### Record set
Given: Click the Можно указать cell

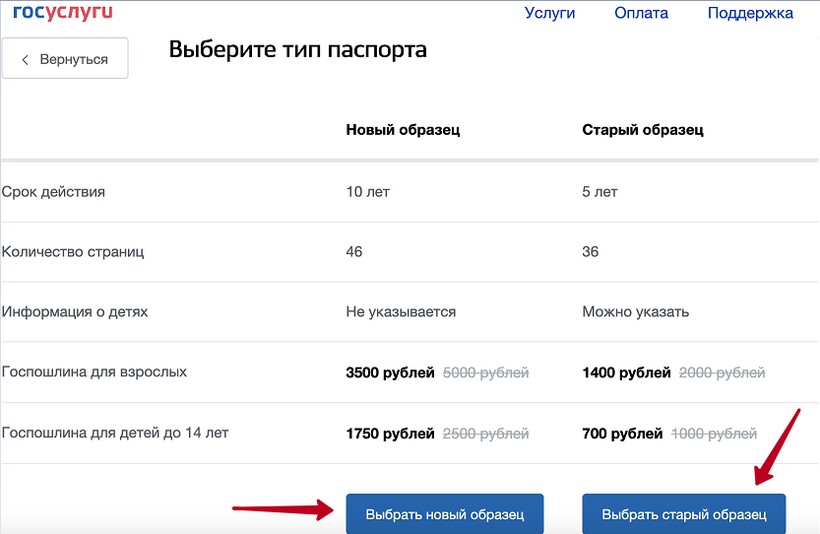Looking at the screenshot, I should point(635,312).
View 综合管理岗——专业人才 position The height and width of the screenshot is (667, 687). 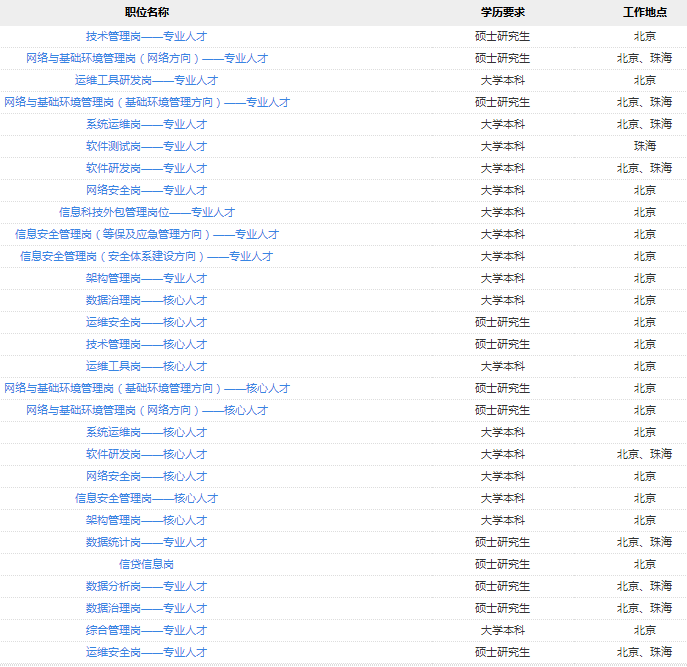146,630
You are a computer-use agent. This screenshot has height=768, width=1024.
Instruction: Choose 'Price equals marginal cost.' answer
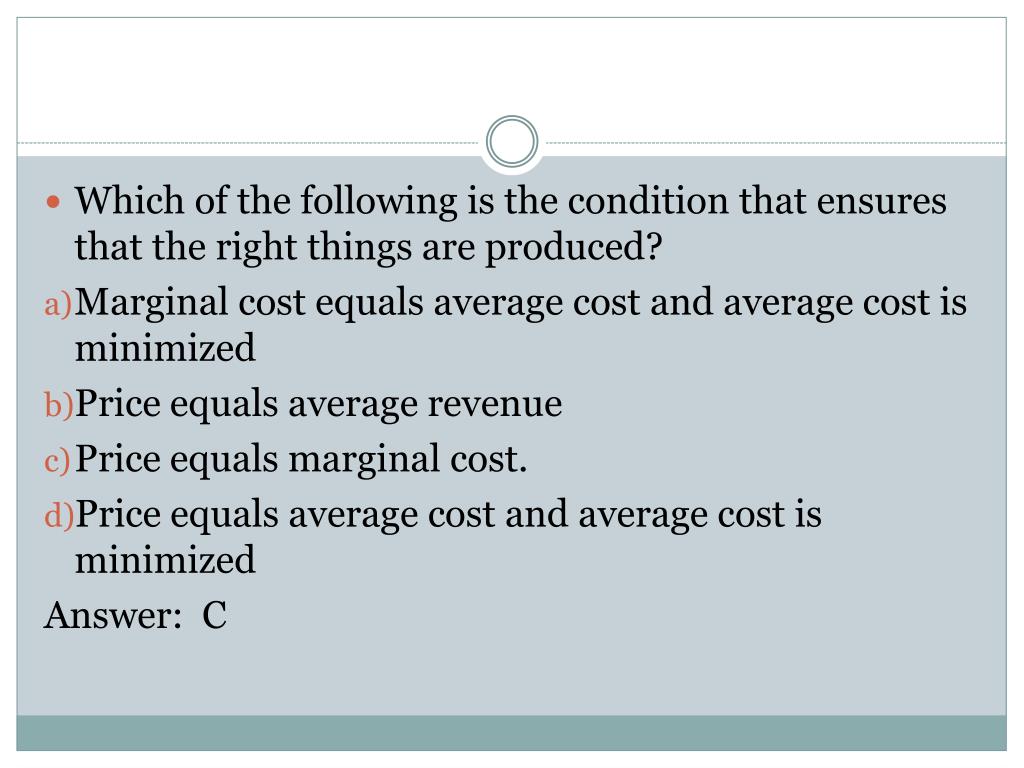(300, 459)
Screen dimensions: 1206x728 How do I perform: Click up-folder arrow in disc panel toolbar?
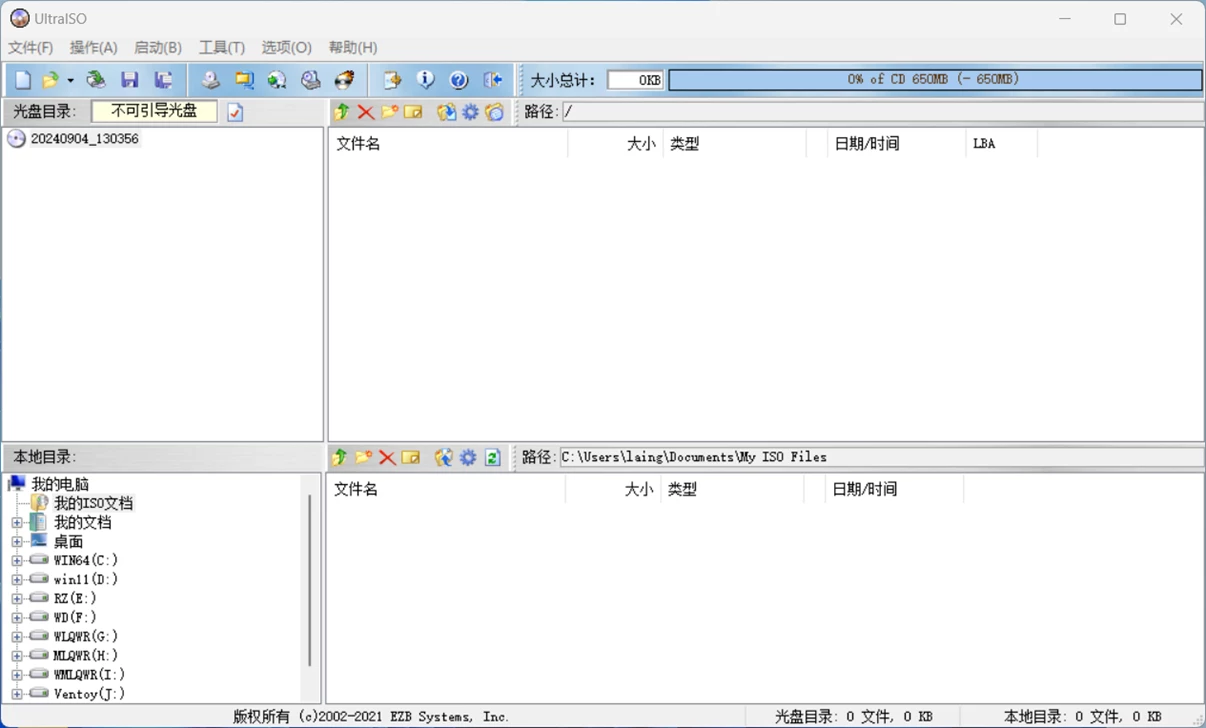[x=342, y=112]
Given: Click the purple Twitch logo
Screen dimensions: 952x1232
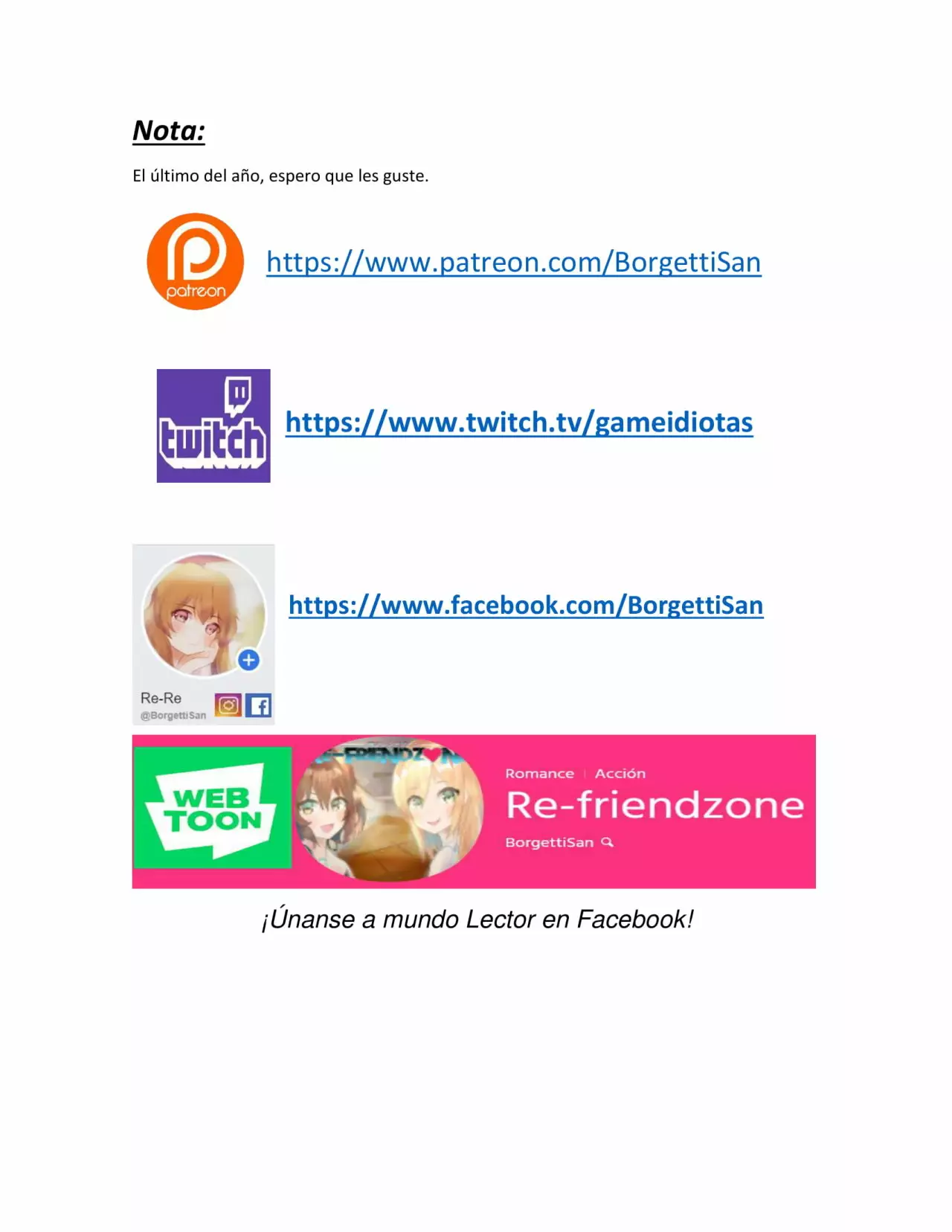Looking at the screenshot, I should 213,426.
######
→ Aim of the exercise: Update the stretch from the line containing "Screen dimensions: 1206x728" through the end of the rows by replacing "toolbar" with "menu bar" and leaving everything else unchanged. Give back only those lines, without the pictures.

→ Result of this task:
Screen dimensions: 1206x728 How do I perform: Click up-folder arrow in disc panel menu bar?
[x=342, y=112]
Given: Click the purple Twitch logo
Screen dimensions: 952x1232
Looking at the screenshot, I should 213,426.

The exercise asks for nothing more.